Il avait raison. Je n'aurais jamais dû douter d'eux.

-Sauf si tu m'annonces que le orange est une belle couleur. Là, tu peux être sûre que je ne te parlerai plus jamais! fit Ewa.

Je souris. Mes amis avaient réussi à me remonter le moral. Comme toujours.


-Bien! Comme vous avez pu le remarquer, la séance est presque terminée. Ce que je vous propose, c'est que vous passiez en duos sur un extrait de Roméo et Juliette. Des volontaires? dit Mme Warren.

Un silence de mort s'installa dans la classe. Davy finit par lever la main et attrapa son livre.

-Alena et moi souhaitons passer, déclara-t-il.

Je lui lançai un regard interrogateur. Je n'étais pas particulièrement enchantée par la perspective de passer, mais c'était trop tard pour reculer: autant jouer le jeu. Je me levai, pris mon livre et me plaçai face à Davy, sur l'estrade près du bureau de la professeure. Il ouvrit son livre à la page demandée, puis commença à lire:

-Si j'ai profané avec mon indigne main cette châsse sacrée, je suis prêt à une douce pénitence: permettez à mes lèvres, comme deux pèlerins rougissants, d'effacer ce grossier attouchement par un tendre baiser.

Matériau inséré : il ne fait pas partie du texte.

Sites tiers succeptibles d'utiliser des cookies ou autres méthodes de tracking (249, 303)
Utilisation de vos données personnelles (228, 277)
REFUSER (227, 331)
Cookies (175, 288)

-Bon pèlerin, vous êtes trop sévère pour votre main qui n'a fait preuve en ceci que d'une respectueuse dévotion. Les saintes mêmes ont des mains que peuvent toucher les mains des pèlerins; et cette étreinte est un pieux baiser, récitai-je, essayant d'oublier le regard des autres.

-Les saintes n'ont-elles pas des lèvres, et les pèlerins aussi?

-Oui, pèlerin, des lèvres vouées à la prière.

-Oh! Alors, chère sainte, que les lèvres fassent ce que font les mains. Elles te prient ; exauce-les, de peur que leur foi se change en désespoir.

-Les saintes restent immobiles, tout en exauçant les prières, répliquai-je en faisant un pas sur le côté, m'approchant ainsi de lui.

-Restez donc immobile, tandis que je recueillerai l'effet de ma prière. Vos lèvres ont effacé le péché des miennes.

Il me fit une œillade en insistant sur cette phrase. Je sentis mon visage devenir couleur pivoine, mais je me ressaisis rapidement.

-Mes lèvres ont gardé pour elles le péché qu'elles ont pris des vôtres, conclus-je.

Mme Warren nous lança un regard de félicitations. Les applaudissements se déchainaient dans la salle. Cependant, je ne les entendant que d'une oreille distraite. J'avais le souffle court, comme si j'avais couru un marathon, et mon cœur menaçait de sortir de ma poitrine, comme lors de notre tête à tête dans la bibliothèque. Qu'est-ce qui m'arrivait à la fin?